In its second occurrence the word “credit” refers not to sales like installment sales but to the accounting procedure of entering a credit on the account of a customer or client. See American Heritage Dictionary, supra at 338 (“10. Accounting. a. The deduction of a payment made by a debtor from an amount due. b. The right-hand side of an account on which such amounts are entered____”).

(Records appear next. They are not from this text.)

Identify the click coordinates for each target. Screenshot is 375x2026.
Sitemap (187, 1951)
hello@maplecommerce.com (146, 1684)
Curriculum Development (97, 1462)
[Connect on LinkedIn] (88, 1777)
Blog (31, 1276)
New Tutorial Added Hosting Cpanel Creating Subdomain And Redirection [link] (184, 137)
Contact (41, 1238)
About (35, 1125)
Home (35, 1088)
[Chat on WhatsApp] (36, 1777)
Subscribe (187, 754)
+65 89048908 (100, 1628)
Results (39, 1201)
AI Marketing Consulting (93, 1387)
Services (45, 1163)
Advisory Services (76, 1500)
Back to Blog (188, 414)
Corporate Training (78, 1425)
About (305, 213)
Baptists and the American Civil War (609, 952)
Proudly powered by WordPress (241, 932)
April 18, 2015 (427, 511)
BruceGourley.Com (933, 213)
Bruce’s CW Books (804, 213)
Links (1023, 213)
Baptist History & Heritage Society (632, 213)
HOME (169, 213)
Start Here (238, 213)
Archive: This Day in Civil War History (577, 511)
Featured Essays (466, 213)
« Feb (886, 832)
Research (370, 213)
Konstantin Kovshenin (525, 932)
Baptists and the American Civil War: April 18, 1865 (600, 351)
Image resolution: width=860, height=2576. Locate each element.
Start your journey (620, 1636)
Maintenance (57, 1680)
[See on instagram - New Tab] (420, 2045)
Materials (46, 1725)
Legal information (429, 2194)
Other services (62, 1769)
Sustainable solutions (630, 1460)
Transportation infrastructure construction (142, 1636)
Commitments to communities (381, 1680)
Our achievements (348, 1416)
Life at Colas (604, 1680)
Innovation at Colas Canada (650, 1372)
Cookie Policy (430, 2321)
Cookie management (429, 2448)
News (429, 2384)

On the other hand, in its first occurrence, as evidenced by the subsequent inclusion in the statute of early payment discounts, “credit” has its ordinary meaning. But in its first occurrence “credit” must also be construed as having the more specialized meaning of its second occurrence. After all, one must hesitate to accuse our Legislature of using the same word to refer, in the same sentence, to two different notions—especially to notions which have absolutely no overlap.

However, no matter what the precise meaning of the word “credit” in the phrase “credit is allowed,” unless the coupons in question have value in money, not abstractly but in the marketplace, see N.J.S.A. 54:32B-2(d), no credit is allowed for them and the taxable receipts of plaintiffs promotional sales include only the cash received.

The statutory language in N.J.S.A. 54:32B-2(d) permits the “amount of the sales price” to be “received in money or otherwise.” There is no requirement that the sales price be received entirely in cash. The consideration can be “otherwise.” What is received by the seller, however, must have a value in the marketplace. The statute specifically requires the amount of the sales price to be “valued in money.” See Amerada Hess Corporation v. Director, Div. of Taxation, 107 N.J. 307, 321, 526 A.2d 1029 (1987) (a fundamental principle of [255]*255statutory construction requires that “[sjtatutes must be read as a whole, giving effect where possible to every word”).

“[VJalued in money” does not merely impose a requirement that a certain face value expressed in monetary terms be ascribed to the agreed upon exchange but that it have a marketplace value expressed in money. This accords with the general scheme of the act. See N.J.S.A. 54:32B-19; L.B.D. Constr. v. Taxation Div. Director, 8 N.J.Tax 338, 351-352 (Tax Ct.1986), and N.J.A.C. 18:24-7.2, -7.6.

Inasmuch, however, as plaintiffs coupons are nonreimbursable 2—neither initially sold nor subsequently reimbursable by a third party—they have no value in money. At best, the coupons would have a negligible value, one administratively impractical to measure.